Whiteflies might be another pest that impacts skullcap plants, especially if the plant is grown inside a greenhouse. Similar to the treatment of aphids, a blast of water, neem oil and other horticultural oils, and insecticidal soaps can be applied to treat a whiteflies infestation. 

If there is an issue with whiteflies, it’s likely to be on many different plants and not just on the skullcaps so it’s important to control the overall pest population in the garden or greenhouse. 


Skullcap plants are not very susceptible to diseases and are very hardy. There have been some reported cases of powdery mildew on skullcaps, although this is an occasional issue. Powdery mildew is a fungal disease that covers plants in a white coating of powdery spores. As the disease progresses, it hinders the plant from photosynthesizing and saps the plant of nutrition. 

There are various treatments for powdery mildew including spraying the plant with a sulfur spray, a milk spray, diluted baking soda, and neem oil. You can also prevent development of powdery mildew  by making sure there is good air circulation around the plant and keeping the leaves dry. Similar to whiteflies and aphids, powdery mildew is also more likely to occur on skullcap plants in greenhouse settings.

Frequently Asked Questions

Scutellaria incanaScutellaria incana.

Q: Is skullcap a perennial?

A: Skullcap herb species are perennials that spread by rhizomes below the soil and runners above the soil.

Q: Is skullcap plant invasive?

A: The skullcap plant is a fast grower, but not invasive.

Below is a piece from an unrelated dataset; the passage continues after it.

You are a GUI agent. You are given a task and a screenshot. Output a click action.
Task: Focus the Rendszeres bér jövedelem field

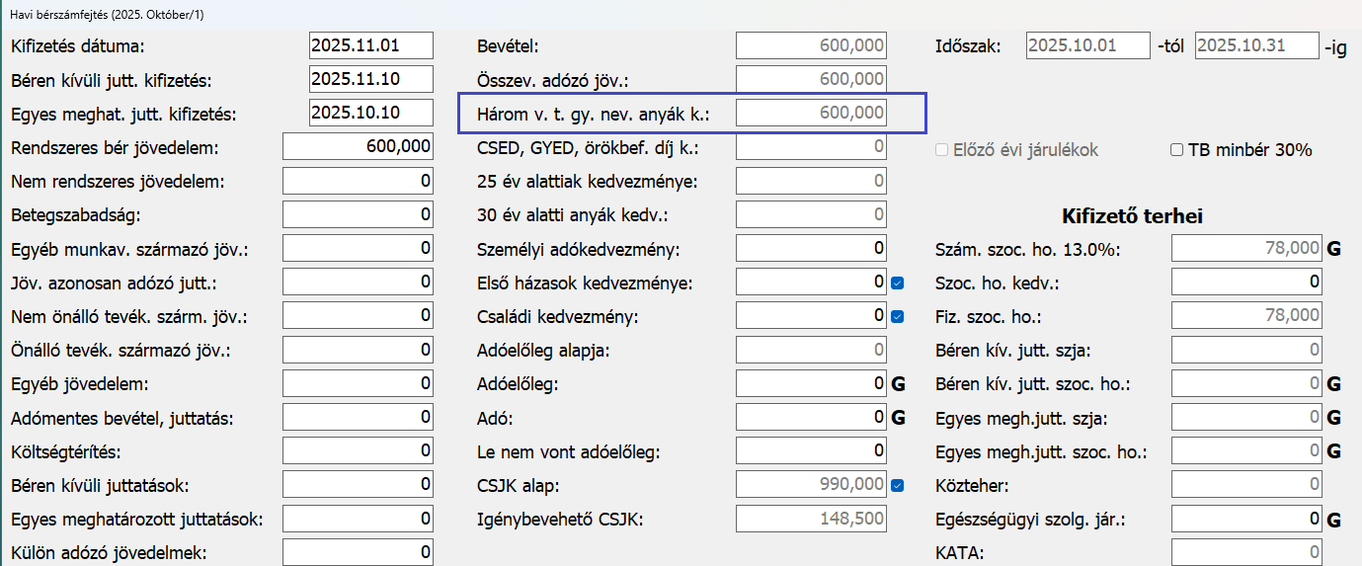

There are different skullcap herb varieties that are native to North America including the American skullcap (Scutellaria lateriflora), the pink skullcap (Scutellaria suffrutescens), and many others. These plants can produce an abundance of seeds and can self seed to cover a large area of ground in just a few years. 

Q: Where should I plant skullcap?

A: Skullcap herbs are an excellent plant for ground cover in sunny areas, rock gardens, and by the edge of ponds. 

Q: When should I pick my skullcap?

A: Up to ⅔ of the plant can be harvested in August or when the flowers are in bloom. 

Q: How long does skullcap take to grow?

A: Skullcap plants grow very quickly and can reach a full mound shape in just one growing season. Over several years, it can quickly spread and cover large ground to provide showy visual interest in blue, white, pink, and purple flowers. 

Q: Does skullcap grow back?

A: Yes, skullcap is a perennial plant and will grow back year after year. 

Q: Can I grow skullcap indoors?

A: Skullcap seeds and seedlings are started indoors but then transplanted outside once the danger of frost has passed. 

Q: What is the plant skullcap used for?

A: Skullcap herb and specifically the Scutellaria baicalensis (Chinese skullcap) have been used as traditional Chinese medicine dating back to thousands of years. The roots of the plant are used to treat various diseases. There is ongoing scientific research and animal studies on its potential medicinal crop opportunities to treat anxiety, inflammation, etc.